** Start of Extract to read **

# Nonlinearity Reduction Experiment Analysis

This notebook aggregates and analyzes results produced by the experimental framework:

Features:
- Loads `history.json` / `meta.json` from multiple runs in `runs/`
- Extracts % linear neurons (from run naming or gating stats)
- Plots accuracy vs. % linear neurons (Tasks 1 & 2)
- Visualizes gating alpha distributions over epochs (Approach 2)
- Compares latency vs. accuracy (efficiency trade-off)
- Computes Pareto frontier (accuracy vs. latency)
- Aggregates per-layer gating stats (who becomes linear?)
- Provides hooks for activation stats integration (post-pruning)

Adapt / extend for later tasks (ImageNet, Transformers, Tabular).

In [None]:
# Environment & Imports
import os, json, re, math, glob
from pathlib import Path
import numpy as np
import pandas as pd
import matplotlib.pyplot as plt
import seaborn as sns
from typing import List, Dict, Any
from collections import defaultdict

%matplotlib inline
sns.set_theme(context="notebook", style="whitegrid")

RUNS_DIR = Path("runs")  # adjust if needed

def percent(x):
    return f"{100*x:.2f}%"

## 1. Load All Runs

Expect each run directory to contain:
- `history.json`: list of epoch dicts
- `meta.json`: metadata (param counts, latency, etc.)

We infer linear ratio:
1. From run name tokens containing integers (e.g. `mnist_fixed_50` → 0.50)
2. From config (if gating, approximate after harden: fraction alpha < 0.5 or < threshold)

For gating runs, we also extract alpha stats per epoch (stored in history).

In [None]:
def infer_ratio_from_name(name: str):
    # Look for token that's 0-100 integer
    for token in name.split('_'):
        if token.isdigit():
            val = int(token)
            if 0 <= val <= 100:
                return val / 100.0
    return None

def load_runs(runs_dir=RUNS_DIR):
    runs = []
    for path in runs_dir.glob('*'):
        if not path.is_dir():
            continue
        hist_path = path / 'history.json'
        meta_path = path / 'meta.json'
        if not hist_path.exists() or not meta_path.exists():
            continue
        try:
            history = json.loads(hist_path.read_text())
            meta = json.loads(meta_path.read_text())
        except json.JSONDecodeError:
            continue
        run_name = path.name
        cfg = meta.get('config', {})
        approach = cfg.get('approach', 'unknown')
        # Base ratio inference
        ratio = infer_ratio_from_name(run_name)
        # If gating and gating stats exist, derive final effective nonlinear fraction
        gating_final = None
        if approach == 'gating' and len(history) > 0:
            last = history[-1]
            gstats = last.get('gating', [])
            if gstats:
                # Use mean alpha as proxy; effective linear ratio = mean(1-alpha)
                alphas = [layer_stat['alpha_mean'] for layer_stat in gstats if 'alpha_mean' in layer_stat]
                if alphas:
                    mean_alpha = np.mean(alphas)

** End of Extract to read **
** Start of Supplied records **

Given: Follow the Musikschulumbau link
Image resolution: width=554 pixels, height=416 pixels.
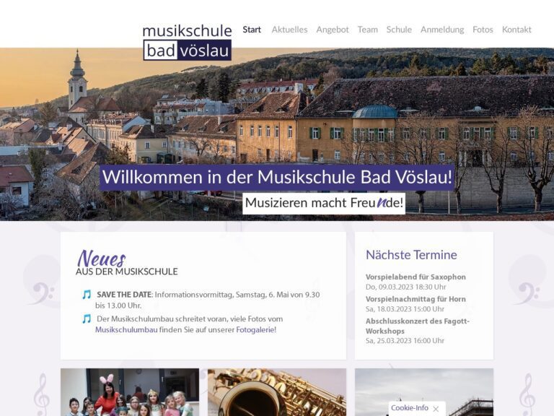Looking at the screenshot, I should [x=126, y=329].
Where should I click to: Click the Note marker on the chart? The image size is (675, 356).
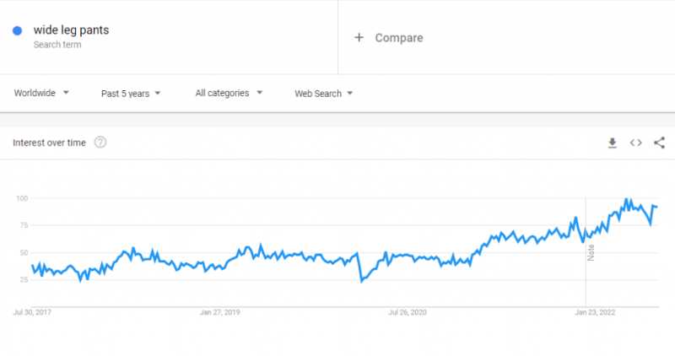click(x=591, y=252)
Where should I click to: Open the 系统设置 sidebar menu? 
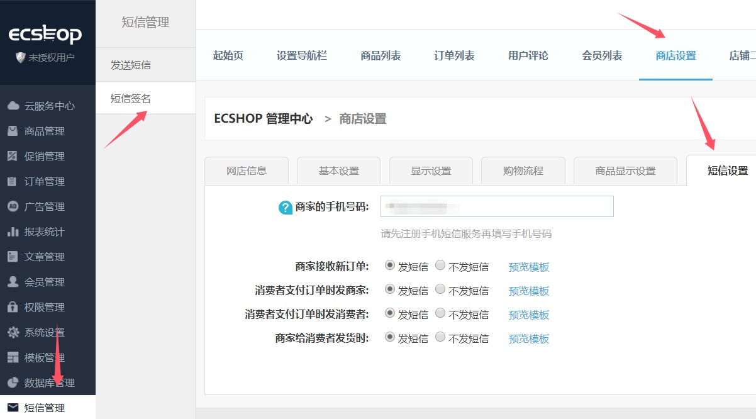pos(44,332)
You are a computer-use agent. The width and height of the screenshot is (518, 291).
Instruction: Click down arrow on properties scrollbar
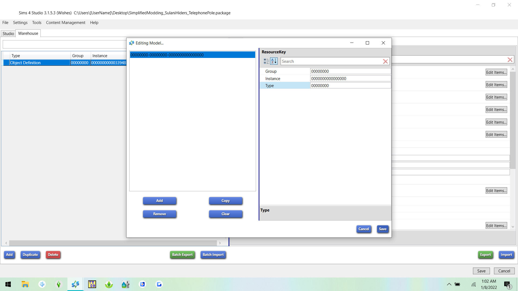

** End of Supplied records **

_Job 1_
Answer from the notebook:
(a) Which two files should each run directory contain?
(b) What linear ratio is taken from the run name `mnist_fixed_50`?
(c) What folder name is `RUNS_DIR` set to?
_Job 2_
Rewrite the notebook's passage beginning "We infer linear ratio:" as a shorter list that keeps its main facts.
The records have nothing to do with the notebook.

_Complete response 1_
(a) `history.json` and `meta.json`
(b) 0.50
(c) `runs`

_Complete response 2_
The linear ratio comes from:
- integer tokens in the run name (e.g. `mnist_fixed_50` gives 0.50)
- the config, for gating runs: after harden, roughly the fraction with alpha below 0.5 or below a threshold